前言
最近在系统对接的时候,遇到些问题,耽误了好长时间才找到原因,这边做下记录。
背景
我们自己开发的系统需要与外部系统做对接,需要做统一认证登录,即外部系统没有登录页面,共用我们系统的登录,在我们系统登录成功的用户可以直接跳转至外部系统。这边直接采用了OAuth2.0授权码模式来实现的,流程图如下:
问题
在测试环境测试通过后,部署到生产环境,但是在生产环境调试的时候却总是调不通,部署环境如下:
浏览器页面:
一开始访问会丢失cookie里面的session信息,定位到可能是做了redirect,所以外部系统获取登录状态、获取token、获取用户信息的请求地址都换成了政务外网的统一IP,这样确实没有丢失cookie里的session信息了,但是成功获取登录状态之后,一直卡第二个login中,直到超时,如上图所示。
解决
重温OAuth2授权码模式:
主要流程:
- 用户访问客户端,后者将前者导向授权服务器。
- 用户选择是否给予客户端授权。
- 用户给予授权,授权服务器将用户导向客户端事先指定的"重定向URI"(redirection URI),同时附上一个授权码。

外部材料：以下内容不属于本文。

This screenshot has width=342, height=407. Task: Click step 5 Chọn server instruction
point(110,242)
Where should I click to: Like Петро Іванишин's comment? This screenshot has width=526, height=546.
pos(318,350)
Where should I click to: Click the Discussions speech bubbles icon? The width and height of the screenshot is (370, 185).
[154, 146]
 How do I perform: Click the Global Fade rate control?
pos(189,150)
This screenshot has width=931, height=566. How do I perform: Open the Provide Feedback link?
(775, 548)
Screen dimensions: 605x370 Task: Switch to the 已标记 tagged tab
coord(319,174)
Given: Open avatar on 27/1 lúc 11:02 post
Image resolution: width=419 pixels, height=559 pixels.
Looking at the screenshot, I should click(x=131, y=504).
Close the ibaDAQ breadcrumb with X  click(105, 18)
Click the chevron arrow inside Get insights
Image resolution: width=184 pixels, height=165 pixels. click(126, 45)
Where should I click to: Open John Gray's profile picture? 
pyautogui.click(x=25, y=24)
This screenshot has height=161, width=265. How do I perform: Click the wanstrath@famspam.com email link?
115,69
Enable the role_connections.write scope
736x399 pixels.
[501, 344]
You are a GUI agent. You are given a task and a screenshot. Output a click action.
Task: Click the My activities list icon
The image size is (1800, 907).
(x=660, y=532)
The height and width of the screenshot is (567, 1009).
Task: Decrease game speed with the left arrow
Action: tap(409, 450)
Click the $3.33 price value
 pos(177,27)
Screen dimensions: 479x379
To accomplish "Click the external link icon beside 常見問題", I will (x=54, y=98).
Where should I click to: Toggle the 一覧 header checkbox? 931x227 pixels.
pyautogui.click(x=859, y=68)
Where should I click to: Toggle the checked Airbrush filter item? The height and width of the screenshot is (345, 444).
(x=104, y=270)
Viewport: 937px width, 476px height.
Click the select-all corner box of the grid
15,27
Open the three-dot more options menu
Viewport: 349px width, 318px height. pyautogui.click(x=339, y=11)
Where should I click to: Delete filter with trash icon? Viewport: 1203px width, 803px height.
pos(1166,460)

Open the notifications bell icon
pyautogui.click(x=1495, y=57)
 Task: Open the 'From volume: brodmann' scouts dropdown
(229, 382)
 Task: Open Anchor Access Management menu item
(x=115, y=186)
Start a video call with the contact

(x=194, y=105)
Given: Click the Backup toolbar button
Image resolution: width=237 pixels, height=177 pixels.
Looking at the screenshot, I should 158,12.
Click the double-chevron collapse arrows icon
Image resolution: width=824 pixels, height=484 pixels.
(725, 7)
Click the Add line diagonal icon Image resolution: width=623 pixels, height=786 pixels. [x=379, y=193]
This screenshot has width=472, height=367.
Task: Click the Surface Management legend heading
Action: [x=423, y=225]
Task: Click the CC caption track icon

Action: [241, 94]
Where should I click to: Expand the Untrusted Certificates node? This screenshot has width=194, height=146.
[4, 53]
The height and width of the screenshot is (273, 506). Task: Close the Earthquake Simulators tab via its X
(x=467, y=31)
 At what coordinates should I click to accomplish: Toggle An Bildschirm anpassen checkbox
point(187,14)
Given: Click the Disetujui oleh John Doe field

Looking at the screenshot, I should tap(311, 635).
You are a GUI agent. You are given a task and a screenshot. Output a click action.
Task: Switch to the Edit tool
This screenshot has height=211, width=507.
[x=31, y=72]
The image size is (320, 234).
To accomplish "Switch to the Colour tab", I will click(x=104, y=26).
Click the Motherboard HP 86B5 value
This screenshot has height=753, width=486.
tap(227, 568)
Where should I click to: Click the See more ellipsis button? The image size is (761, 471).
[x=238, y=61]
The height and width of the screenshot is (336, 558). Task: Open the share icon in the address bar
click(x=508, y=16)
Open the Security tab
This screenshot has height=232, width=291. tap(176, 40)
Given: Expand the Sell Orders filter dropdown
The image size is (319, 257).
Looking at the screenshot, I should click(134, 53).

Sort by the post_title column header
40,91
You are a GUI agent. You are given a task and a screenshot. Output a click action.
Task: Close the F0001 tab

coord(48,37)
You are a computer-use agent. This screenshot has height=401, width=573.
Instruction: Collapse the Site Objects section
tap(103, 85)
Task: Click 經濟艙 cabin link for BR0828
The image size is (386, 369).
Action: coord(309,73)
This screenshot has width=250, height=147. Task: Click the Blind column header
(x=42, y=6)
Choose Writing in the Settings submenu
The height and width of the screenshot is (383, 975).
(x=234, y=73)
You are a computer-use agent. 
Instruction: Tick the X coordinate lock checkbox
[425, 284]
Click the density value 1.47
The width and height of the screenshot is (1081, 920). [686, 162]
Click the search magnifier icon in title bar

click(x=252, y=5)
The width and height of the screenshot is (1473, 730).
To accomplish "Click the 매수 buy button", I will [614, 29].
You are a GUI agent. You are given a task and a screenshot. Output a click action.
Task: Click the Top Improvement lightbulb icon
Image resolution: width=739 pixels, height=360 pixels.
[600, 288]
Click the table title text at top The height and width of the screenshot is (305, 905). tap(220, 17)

- 客户端收到授权码,附上早先的"重定向URI",向授权服务器申请令牌。这一步是在客户端的后台的服务器上完成的,对用户不可见。
- 授权服务器核对了授权码和重定向URI,确认无误后,向客户端发送访问令牌(access token)和更新令牌(refresh token)。
还是对OAuth2的授权码模式没有理解清楚,外部系统获取用户登录状态请求是浏览器发出的,所以这里应该设置成政务外网统一IP,而获取token和获取用户信息是外部系统后台服务直接调用的,对用户不可见,所以这里应该直接配置成内网机器的IP。修改之后,问题解决。